Thursday 27 September, 2018
I have played through most of the game and i am loving it. The puzzles are challenging and pulling me in to play. The environment is grotesque and interesting and giving the game this feel of uncertainty and unsettling tone.(For the purpose of this assignment i have looked up how the game ends.)
The game starts out with a little girl in a yellow rain jacket in what seem to be a sewerish kind of place or a ship. The environment is dark and not pleasing to the eye but it draws you in. You are in a prison where they keep children and other animals captive and treat them poorly and torture them. The monsters are grotesque and gruesome looking creatures. Theres bloodstained walls and people hanging from the ceiling either by suicide or murder. The story is very straightforward and dark. As you progress the mechanic of hunger is added to the game. Which leads me to the ethical of the game. If you don't eat you don't die, but it makes the game substantially harder. Is it okay to starve this little girl or is it okay to murder and eat these rats, monsters, and even the gnomes that are trying to help you. You watch other children get hooked and processed by these monsters. The girl gets more and more ravenous as you play.
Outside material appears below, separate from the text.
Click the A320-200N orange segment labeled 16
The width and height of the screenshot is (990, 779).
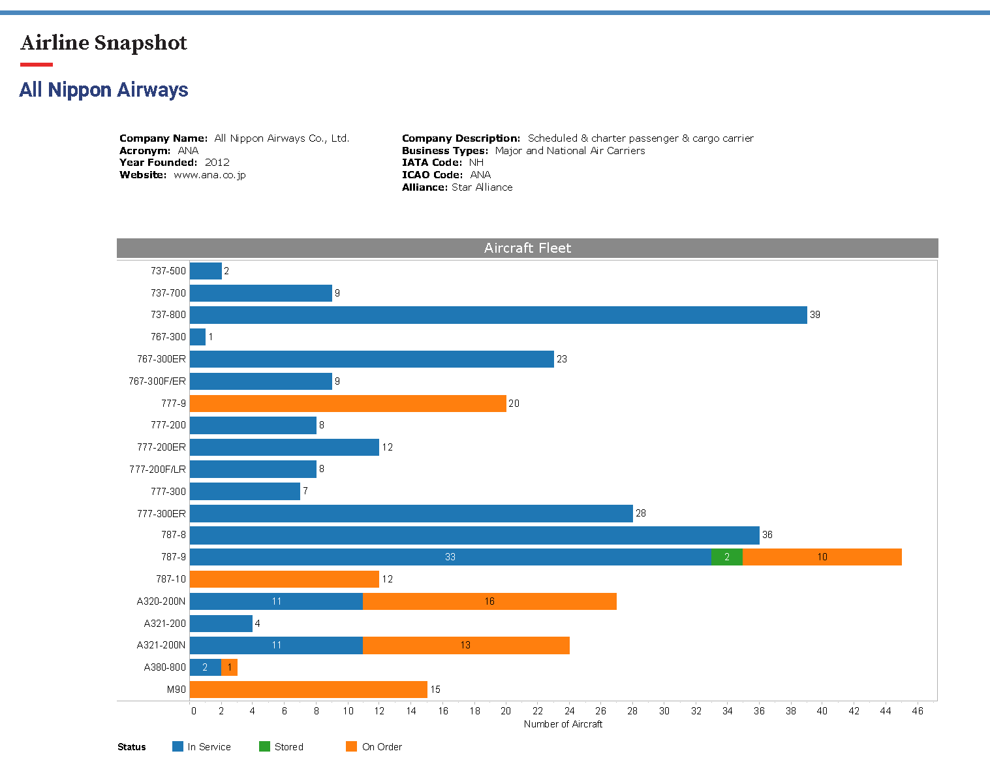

All these events lead to you surviving the matriarch and killing and eating her. You have essentially become what she was. The girl isn't a hero. She has been reduced down to a ravenous power hungry animal. She was never ethically in the right from the start of the game. In the end are the monsters the antagonists or is the little girl?
The game pushes more than just if what the girl is doing is ethically right. Is it okay for these monsters to capture and process children? Is it okay for the developers to show what seems to be a suicide right near the beginning of the game. A lot of the ethical arguments come from the player choices and situations handled.